Written instruction: Update the rows below by replacing every occurrence of "Instruction" with "Directive" and leaving all other text unchanged.

[Source records]
******

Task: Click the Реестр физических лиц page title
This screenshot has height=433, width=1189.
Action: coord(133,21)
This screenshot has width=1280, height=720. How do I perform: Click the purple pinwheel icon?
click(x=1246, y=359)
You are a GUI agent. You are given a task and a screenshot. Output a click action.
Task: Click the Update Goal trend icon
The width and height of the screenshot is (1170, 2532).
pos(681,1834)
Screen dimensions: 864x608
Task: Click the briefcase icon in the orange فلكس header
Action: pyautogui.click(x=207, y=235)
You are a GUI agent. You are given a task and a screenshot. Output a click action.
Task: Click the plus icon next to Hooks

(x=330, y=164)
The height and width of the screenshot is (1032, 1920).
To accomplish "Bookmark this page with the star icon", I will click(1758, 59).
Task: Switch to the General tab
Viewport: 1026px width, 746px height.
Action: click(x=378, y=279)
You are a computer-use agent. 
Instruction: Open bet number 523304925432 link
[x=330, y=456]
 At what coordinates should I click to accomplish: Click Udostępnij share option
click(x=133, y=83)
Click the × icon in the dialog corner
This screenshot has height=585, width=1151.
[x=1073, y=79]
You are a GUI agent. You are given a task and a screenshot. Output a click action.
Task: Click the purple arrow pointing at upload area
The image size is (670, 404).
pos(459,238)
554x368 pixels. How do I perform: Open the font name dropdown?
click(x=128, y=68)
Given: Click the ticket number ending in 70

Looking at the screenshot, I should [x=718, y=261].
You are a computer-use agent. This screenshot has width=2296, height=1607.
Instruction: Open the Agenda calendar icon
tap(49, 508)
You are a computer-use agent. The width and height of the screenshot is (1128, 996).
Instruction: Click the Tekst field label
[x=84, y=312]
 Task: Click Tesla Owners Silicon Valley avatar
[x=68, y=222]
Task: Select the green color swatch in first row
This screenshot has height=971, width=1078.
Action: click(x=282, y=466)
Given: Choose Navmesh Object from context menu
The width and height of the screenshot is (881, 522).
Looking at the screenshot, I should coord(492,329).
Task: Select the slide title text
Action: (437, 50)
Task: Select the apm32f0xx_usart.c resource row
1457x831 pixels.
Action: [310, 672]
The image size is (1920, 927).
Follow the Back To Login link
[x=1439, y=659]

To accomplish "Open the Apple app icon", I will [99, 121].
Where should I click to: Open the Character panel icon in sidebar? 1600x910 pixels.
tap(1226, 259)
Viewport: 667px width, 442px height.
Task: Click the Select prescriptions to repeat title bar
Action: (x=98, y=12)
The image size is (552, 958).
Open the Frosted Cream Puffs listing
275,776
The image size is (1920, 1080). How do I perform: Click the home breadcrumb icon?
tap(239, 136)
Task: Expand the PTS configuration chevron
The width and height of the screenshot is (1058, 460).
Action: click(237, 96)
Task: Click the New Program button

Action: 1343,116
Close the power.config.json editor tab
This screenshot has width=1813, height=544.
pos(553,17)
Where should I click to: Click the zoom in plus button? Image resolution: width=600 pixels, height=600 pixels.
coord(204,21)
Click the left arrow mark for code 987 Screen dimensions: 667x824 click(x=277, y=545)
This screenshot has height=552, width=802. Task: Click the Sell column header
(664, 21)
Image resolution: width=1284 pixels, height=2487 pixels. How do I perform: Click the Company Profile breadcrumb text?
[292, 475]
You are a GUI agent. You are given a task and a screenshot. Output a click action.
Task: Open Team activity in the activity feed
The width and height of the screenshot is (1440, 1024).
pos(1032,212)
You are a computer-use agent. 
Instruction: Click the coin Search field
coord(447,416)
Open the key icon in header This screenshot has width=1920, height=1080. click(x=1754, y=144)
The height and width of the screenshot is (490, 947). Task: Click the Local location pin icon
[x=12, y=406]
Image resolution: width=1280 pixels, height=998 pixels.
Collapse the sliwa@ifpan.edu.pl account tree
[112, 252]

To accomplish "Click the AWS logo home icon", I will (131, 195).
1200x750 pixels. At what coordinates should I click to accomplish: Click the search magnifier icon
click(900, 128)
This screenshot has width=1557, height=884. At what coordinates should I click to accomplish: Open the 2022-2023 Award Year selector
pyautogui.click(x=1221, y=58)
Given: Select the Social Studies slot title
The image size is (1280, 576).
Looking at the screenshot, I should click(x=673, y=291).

******

Answer below:
Task: Click the Реестр физических лиц page title
This screenshot has height=433, width=1189.
Action: coord(133,21)
This screenshot has width=1280, height=720. How do I perform: Click the purple pinwheel icon?
click(x=1246, y=359)
You are a GUI agent. You are given a task and a screenshot. Output a click action.
Task: Click the Update Goal trend icon
The width and height of the screenshot is (1170, 2532).
pos(681,1834)
Screen dimensions: 864x608
Task: Click the briefcase icon in the orange فلكس header
Action: pyautogui.click(x=207, y=235)
You are a GUI agent. You are given a task and a screenshot. Output a click action.
Task: Click the plus icon next to Hooks

(x=330, y=164)
The height and width of the screenshot is (1032, 1920).
To accomplish "Bookmark this page with the star icon", I will click(1758, 59).
Task: Switch to the General tab
Viewport: 1026px width, 746px height.
Action: click(x=378, y=279)
You are a computer-use agent. 
Directive: Open bet number 523304925432 link
[x=330, y=456]
 At what coordinates should I click to accomplish: Click Udostępnij share option
click(x=133, y=83)
Click the × icon in the dialog corner
This screenshot has height=585, width=1151.
[x=1073, y=79]
You are a GUI agent. You are given a task and a screenshot. Output a click action.
Task: Click the purple arrow pointing at upload area
The image size is (670, 404).
pos(459,238)
554x368 pixels. How do I perform: Open the font name dropdown?
click(x=128, y=68)
Given: Click the ticket number ending in 70

Looking at the screenshot, I should [x=718, y=261].
You are a computer-use agent. This screenshot has width=2296, height=1607.
Directive: Open the Agenda calendar icon
tap(49, 508)
You are a computer-use agent. The width and height of the screenshot is (1128, 996).
Directive: Click the Tekst field label
[x=84, y=312]
 Task: Click Tesla Owners Silicon Valley avatar
[x=68, y=222]
Task: Select the green color swatch in first row
This screenshot has height=971, width=1078.
Action: click(x=282, y=466)
Given: Choose Navmesh Object from context menu
The width and height of the screenshot is (881, 522).
Looking at the screenshot, I should coord(492,329).
Task: Select the slide title text
Action: (437, 50)
Task: Select the apm32f0xx_usart.c resource row
1457x831 pixels.
Action: [310, 672]
The image size is (1920, 927).
Follow the Back To Login link
[x=1439, y=659]

To accomplish "Open the Apple app icon", I will [99, 121].
Where should I click to: Open the Character panel icon in sidebar? 1600x910 pixels.
tap(1226, 259)
Viewport: 667px width, 442px height.
Task: Click the Select prescriptions to repeat title bar
Action: (x=98, y=12)
The image size is (552, 958).
Open the Frosted Cream Puffs listing
275,776
The image size is (1920, 1080). How do I perform: Click the home breadcrumb icon?
tap(239, 136)
Task: Expand the PTS configuration chevron
The width and height of the screenshot is (1058, 460).
Action: click(237, 96)
Task: Click the New Program button

Action: 1343,116
Close the power.config.json editor tab
This screenshot has width=1813, height=544.
pos(553,17)
Where should I click to: Click the zoom in plus button? Image resolution: width=600 pixels, height=600 pixels.
coord(204,21)
Click the left arrow mark for code 987 Screen dimensions: 667x824 click(x=277, y=545)
This screenshot has height=552, width=802. Task: Click the Sell column header
(664, 21)
Image resolution: width=1284 pixels, height=2487 pixels. How do I perform: Click the Company Profile breadcrumb text?
[292, 475]
You are a GUI agent. You are given a task and a screenshot. Output a click action.
Task: Open Team activity in the activity feed
The width and height of the screenshot is (1440, 1024).
pos(1032,212)
You are a computer-use agent. 
Directive: Click the coin Search field
coord(447,416)
Open the key icon in header This screenshot has width=1920, height=1080. click(x=1754, y=144)
The height and width of the screenshot is (490, 947). Task: Click the Local location pin icon
[x=12, y=406]
Image resolution: width=1280 pixels, height=998 pixels.
Collapse the sliwa@ifpan.edu.pl account tree
[112, 252]

To accomplish "Click the AWS logo home icon", I will (131, 195).
1200x750 pixels. At what coordinates should I click to accomplish: Click the search magnifier icon
click(900, 128)
This screenshot has width=1557, height=884. At what coordinates should I click to accomplish: Open the 2022-2023 Award Year selector
pyautogui.click(x=1221, y=58)
Given: Select the Social Studies slot title
The image size is (1280, 576).
Looking at the screenshot, I should click(x=673, y=291).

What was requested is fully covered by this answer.